The Bulldogs didn’t exactly show they have what it takes to put the brakes on this monster last week. MSU allowed Missouri, which ranks 119th in the FBS with just 113.2 rushing yards per game, to go for a season-high 215.
Entering this week, Mississippi State is 10th in the SEC against the run, allowing 167.7 yards per game. Plus, the Bulldogs have allowed 53 runs of 10-plus yards. The only SEC schools to give up more are the much-maligned rush defenses of South Carolina (59) and Texas A&M (68).
Those aren’t exactly numbers that make one believe that Henry’s train is getting derailed in Starkville, especially with Henry and the offensive line running on the fuel of last week’s performance against LSU.
Alabama is simply rediscovering itself, going back to its smashmouth roots and whether anyone can plant a different seed in the mind of the Tide staff and force it to change course is the question now.
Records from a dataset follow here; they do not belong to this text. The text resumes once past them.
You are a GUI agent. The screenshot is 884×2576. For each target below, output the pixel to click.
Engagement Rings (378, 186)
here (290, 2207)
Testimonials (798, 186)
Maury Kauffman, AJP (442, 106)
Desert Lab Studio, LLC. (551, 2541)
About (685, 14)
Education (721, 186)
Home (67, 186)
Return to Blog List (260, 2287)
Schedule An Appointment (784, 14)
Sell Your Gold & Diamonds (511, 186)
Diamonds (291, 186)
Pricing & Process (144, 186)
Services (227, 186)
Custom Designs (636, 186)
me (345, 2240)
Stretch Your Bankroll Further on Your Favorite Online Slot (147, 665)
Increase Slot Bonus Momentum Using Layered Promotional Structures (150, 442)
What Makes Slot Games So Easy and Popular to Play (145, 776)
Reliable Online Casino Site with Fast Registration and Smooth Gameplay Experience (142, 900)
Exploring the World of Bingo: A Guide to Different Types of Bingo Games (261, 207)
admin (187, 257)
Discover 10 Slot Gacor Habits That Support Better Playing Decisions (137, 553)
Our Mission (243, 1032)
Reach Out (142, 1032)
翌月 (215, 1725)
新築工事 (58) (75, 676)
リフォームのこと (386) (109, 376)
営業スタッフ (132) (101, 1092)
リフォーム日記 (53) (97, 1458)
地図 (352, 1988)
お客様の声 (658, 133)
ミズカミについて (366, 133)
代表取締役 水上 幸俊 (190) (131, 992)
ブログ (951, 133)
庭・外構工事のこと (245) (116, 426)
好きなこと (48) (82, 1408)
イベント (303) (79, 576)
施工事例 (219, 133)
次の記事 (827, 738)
Earlier this season, a fan called into Saban’s weekly radio show and asked the coach whether it was time to go back to its run-heavy ways. Saban sympathized with the caller by saying that he’d love to, but the evolution of the game has forced offenses to be more varied in their approach.
The team has still shown the willingness to pass, but Henry is giving the team every reason to pound teams into submission. And on Saturday, Mississippi State has to be willing to tackle, but especially late. This season, the Bulldogs have given up 901 rushing yards in the second half, 12th in the SEC.
Hail State will bring the bells. However, it seems like an ideal week for Henry to keep making noise of his own.